- _Problem set_
A. Please list every column heading in the partition table shown in the disk partitioning reply.
B. Proceed with the disk partitioning reply, picking up right after its last sentence.

Still, we can tell that this is an ‘mbr’ layout:
Device Boot Start End Sectors Size Id Type
/dev/sda1 2048 230000000 229997953 109.7G 83 Linux
/dev/sda2 230000640 234441647 4441008 2.1G 82 Linux
swap / Solaris
^^^^^^^^^^^^^^^^^^^^^^^
But all the new installations on other two notebooks with the
same layout do not work.
They aren't the same: the one in your screenshot is a completely
different ‘gpt’ layout.
Hence my unanswered question:
Did you create this layout manually? If so, why?
Although now I suspect there was no reason and that the installer
isn't to blame.
So you can either:
- throw away your existing layout and create new MBR disklabel.
Your partitioning software will ask you or provide an option
somewhere. Since modern partitioning software leaves a huge gap
before the first partition, GRUB will nestle cosily into that
first unused ~MiB.

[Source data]
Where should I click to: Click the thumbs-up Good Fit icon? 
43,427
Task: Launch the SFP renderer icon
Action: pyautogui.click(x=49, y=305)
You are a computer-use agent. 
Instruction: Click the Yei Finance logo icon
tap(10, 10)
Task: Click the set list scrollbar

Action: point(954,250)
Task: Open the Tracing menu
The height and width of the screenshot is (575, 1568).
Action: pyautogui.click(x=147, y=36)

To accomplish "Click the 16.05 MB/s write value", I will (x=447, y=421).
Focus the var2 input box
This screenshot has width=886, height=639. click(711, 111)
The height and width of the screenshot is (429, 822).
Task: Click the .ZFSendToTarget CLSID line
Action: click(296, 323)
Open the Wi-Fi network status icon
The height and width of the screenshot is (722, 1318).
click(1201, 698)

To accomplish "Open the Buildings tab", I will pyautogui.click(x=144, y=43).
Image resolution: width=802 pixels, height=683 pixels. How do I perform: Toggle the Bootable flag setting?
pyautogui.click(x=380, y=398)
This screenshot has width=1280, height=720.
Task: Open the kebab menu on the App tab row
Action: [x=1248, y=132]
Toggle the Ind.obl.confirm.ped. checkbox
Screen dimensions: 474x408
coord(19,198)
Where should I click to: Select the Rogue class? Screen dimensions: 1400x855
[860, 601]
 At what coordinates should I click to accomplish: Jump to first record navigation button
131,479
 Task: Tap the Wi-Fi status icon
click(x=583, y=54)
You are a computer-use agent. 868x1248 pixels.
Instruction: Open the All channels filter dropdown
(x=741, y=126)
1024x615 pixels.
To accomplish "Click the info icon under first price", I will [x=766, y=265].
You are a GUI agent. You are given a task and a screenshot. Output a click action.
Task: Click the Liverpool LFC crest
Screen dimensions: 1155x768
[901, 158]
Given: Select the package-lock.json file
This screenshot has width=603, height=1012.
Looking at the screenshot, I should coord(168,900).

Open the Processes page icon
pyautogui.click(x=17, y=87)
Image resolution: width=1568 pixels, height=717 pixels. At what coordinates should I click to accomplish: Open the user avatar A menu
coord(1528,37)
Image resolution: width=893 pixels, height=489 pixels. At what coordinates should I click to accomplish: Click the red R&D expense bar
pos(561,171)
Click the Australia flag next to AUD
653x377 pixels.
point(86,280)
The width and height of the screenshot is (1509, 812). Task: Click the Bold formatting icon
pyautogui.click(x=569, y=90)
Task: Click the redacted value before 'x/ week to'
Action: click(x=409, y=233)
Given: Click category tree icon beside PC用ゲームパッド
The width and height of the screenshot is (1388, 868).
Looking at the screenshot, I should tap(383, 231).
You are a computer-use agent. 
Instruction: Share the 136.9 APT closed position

- _Responses_
A. Device, Boot, Start, End, Sectors, Size, Id, Type

B.
- keep it as GPT (it has some minor features MBR doesn't), and
create an additional GPT ‘BIOS boot partition’ as recommended
before. It only needs to be a few 100 KiB, so I use the space
before the first partition (= before the first megabyte; turning
off ‘alignment’ in your partitioning software). This tiny
partition is for use by GRUB, and GRUB alone: do not format or
mount it.
Both options work equally well, but you need to choose.